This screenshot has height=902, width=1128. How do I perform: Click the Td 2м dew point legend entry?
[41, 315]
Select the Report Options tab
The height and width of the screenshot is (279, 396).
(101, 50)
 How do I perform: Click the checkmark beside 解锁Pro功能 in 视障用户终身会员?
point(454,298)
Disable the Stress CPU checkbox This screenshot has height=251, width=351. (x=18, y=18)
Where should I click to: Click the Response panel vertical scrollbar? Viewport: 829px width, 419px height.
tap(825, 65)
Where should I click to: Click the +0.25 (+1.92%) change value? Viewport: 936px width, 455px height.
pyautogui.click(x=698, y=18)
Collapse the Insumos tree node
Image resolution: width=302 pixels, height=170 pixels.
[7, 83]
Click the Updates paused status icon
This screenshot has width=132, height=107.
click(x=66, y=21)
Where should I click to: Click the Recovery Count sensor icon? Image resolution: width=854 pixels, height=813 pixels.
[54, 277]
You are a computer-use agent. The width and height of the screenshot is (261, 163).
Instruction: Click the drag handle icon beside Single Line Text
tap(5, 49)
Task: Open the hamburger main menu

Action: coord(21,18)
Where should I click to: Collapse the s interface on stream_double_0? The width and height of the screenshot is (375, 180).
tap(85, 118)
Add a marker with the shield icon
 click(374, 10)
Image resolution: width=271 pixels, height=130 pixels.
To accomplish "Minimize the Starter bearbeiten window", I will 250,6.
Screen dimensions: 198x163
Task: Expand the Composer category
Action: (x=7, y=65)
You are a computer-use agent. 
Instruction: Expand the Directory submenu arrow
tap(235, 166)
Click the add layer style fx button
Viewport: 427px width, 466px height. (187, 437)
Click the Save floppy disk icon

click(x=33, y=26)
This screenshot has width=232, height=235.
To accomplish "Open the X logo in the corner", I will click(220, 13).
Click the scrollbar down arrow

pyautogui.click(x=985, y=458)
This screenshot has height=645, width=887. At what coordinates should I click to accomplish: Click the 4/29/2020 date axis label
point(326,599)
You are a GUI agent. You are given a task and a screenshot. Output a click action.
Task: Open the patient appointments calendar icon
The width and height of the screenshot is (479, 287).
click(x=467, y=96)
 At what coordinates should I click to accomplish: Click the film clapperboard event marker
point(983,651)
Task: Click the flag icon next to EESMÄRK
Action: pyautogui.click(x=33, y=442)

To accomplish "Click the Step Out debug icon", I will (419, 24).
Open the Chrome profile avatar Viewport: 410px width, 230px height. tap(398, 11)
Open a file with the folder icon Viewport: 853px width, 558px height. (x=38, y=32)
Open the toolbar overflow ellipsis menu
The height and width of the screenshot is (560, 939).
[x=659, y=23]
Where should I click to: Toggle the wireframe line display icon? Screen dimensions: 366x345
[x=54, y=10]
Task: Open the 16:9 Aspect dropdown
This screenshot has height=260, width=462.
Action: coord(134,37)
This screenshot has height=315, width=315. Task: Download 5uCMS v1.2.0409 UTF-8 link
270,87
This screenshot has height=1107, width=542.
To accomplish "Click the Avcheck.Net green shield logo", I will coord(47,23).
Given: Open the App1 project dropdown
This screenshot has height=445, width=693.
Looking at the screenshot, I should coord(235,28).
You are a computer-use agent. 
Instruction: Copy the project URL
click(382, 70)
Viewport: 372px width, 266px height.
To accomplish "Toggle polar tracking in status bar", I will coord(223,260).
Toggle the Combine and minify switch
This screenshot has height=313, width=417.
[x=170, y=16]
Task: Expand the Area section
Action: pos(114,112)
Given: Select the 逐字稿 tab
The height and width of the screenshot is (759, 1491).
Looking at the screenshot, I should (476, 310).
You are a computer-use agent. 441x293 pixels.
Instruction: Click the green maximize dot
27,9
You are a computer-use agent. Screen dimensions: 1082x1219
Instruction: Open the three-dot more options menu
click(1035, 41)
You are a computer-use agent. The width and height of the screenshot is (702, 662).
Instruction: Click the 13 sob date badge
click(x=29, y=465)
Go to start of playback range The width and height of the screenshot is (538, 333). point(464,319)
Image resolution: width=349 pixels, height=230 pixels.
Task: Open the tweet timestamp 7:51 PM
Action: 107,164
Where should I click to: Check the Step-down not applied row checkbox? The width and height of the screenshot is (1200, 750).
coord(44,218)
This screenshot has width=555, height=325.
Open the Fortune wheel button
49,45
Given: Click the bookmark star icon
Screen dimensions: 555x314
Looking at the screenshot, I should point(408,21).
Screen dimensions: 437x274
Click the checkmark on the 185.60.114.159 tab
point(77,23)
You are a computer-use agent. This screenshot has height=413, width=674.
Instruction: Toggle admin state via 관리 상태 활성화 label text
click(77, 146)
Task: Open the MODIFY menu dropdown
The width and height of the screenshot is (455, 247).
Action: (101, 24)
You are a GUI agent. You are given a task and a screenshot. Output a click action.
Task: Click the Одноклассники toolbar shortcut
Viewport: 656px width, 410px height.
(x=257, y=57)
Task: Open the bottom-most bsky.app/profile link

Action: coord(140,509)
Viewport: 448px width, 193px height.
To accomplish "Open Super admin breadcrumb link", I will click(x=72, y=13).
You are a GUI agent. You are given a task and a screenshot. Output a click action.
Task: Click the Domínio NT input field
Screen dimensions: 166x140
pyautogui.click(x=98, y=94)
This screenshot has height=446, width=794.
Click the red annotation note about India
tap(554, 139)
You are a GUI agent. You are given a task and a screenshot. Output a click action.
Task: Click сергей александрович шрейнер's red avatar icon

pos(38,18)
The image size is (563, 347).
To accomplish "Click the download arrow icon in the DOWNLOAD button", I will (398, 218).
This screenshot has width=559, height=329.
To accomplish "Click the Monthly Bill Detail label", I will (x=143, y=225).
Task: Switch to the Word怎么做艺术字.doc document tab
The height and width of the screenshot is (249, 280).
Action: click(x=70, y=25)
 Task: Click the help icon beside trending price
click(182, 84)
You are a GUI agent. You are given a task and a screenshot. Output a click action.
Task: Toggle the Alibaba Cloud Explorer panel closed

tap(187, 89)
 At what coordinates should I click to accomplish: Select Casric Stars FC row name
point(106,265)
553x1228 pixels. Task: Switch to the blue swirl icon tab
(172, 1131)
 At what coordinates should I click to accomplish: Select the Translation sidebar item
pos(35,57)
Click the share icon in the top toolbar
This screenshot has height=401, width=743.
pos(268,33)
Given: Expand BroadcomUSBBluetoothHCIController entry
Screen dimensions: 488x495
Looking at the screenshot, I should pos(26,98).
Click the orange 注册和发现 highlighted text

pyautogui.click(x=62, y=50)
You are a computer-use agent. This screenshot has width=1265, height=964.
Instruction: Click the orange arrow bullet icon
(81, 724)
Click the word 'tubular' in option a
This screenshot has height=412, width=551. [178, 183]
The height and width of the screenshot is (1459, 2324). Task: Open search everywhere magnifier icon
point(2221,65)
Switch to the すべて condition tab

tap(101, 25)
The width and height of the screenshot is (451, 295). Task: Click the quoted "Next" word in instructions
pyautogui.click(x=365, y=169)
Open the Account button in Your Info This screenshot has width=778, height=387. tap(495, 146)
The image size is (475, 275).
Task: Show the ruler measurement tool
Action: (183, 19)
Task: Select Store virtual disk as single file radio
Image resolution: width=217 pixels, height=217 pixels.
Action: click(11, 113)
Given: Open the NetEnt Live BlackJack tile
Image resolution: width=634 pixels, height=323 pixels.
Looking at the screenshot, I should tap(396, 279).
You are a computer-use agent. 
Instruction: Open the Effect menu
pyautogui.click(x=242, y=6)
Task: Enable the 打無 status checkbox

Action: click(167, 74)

→ WHAT YOU WILL DO
Reproduce every line in the records above that contains the word "computer".

→ SOLUTION FOR THIS EXERCISE
You are a computer-use agent. The width and height of the screenshot is (261, 163).
You are a computer-use agent. 
You are a computer-use agent. 
You are a computer-use agent. 441x293 pixels.
You are a computer-use agent. Screen dimensions: 1082x1219
You are a computer-use agent. The width and height of the screenshot is (702, 662).
You are a computer-use agent. This screenshot has height=413, width=674.
You are a computer-use agent. This screenshot has width=1265, height=964.
You are a computer-use agent. 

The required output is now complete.